Bottled White Negroni

Kenzi Wilbur | Food52

Like all good stories should, the one about the Negroni’s origin involves rakish Italian nobility. Most accounts credit the recipe to one Count Negroni, a swashbuckling proto-boho who reportedly spent time as a rodeo cowboy in the United States. Compounding his wild ways, legend has it that back at a bar in Italy in 1919, he asked for a something like an Americano, but boozier. Swap gin for soda water, and presto, the Negroni. This version—pre-diluted and bottled for easy patio or party service—turns the original on its head substituting floral Lillet for sweet vermouth and gentian-based Suze for the bitter twinge of Campari.

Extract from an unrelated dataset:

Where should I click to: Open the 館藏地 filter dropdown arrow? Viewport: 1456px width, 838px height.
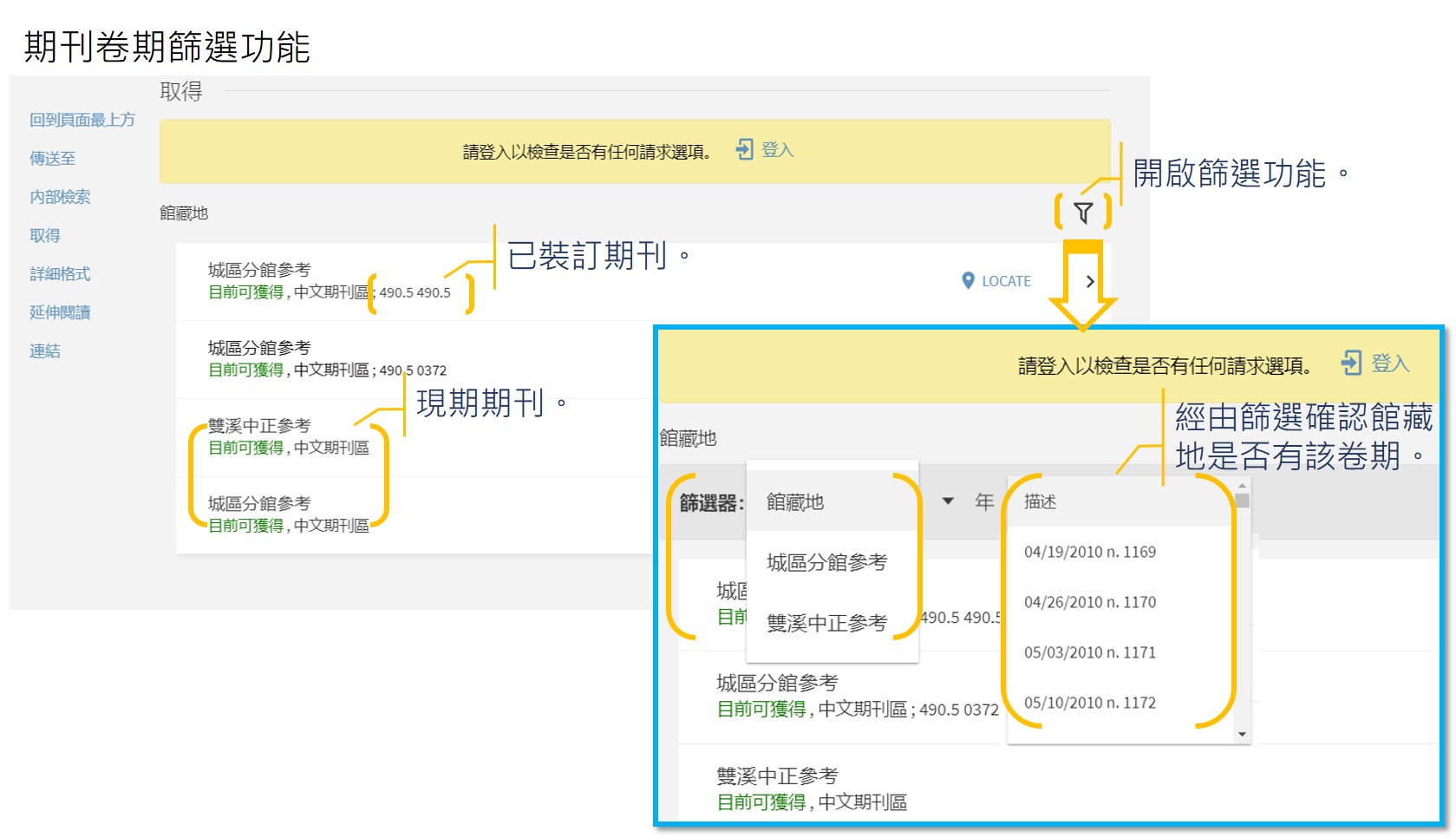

Note: To bottle cocktails you’ll need a funnel, 187ml glass bottles, a crown capper and caps.



Yield: 1 quart

  • 12 ounces gin
  • 6 ounces Suze
  • 8 ounces Lillet Blanc
  • 6 1/2 ounces filtered water

  1. Combine all ingredients in a large container, cover and chill overnight.
  2. Using a funnel, pour chilled cocktail into five 187 ml glass or crown-cappable bottles.
  3. Cap and return to refrigerator until ready to serve.
  4. Bottled cocktails will store refrigerated for at least one week and up to two.
Editor's Note

Always taste test cocktail before bottling to make sure dilution and ingredient ratios taste balanced.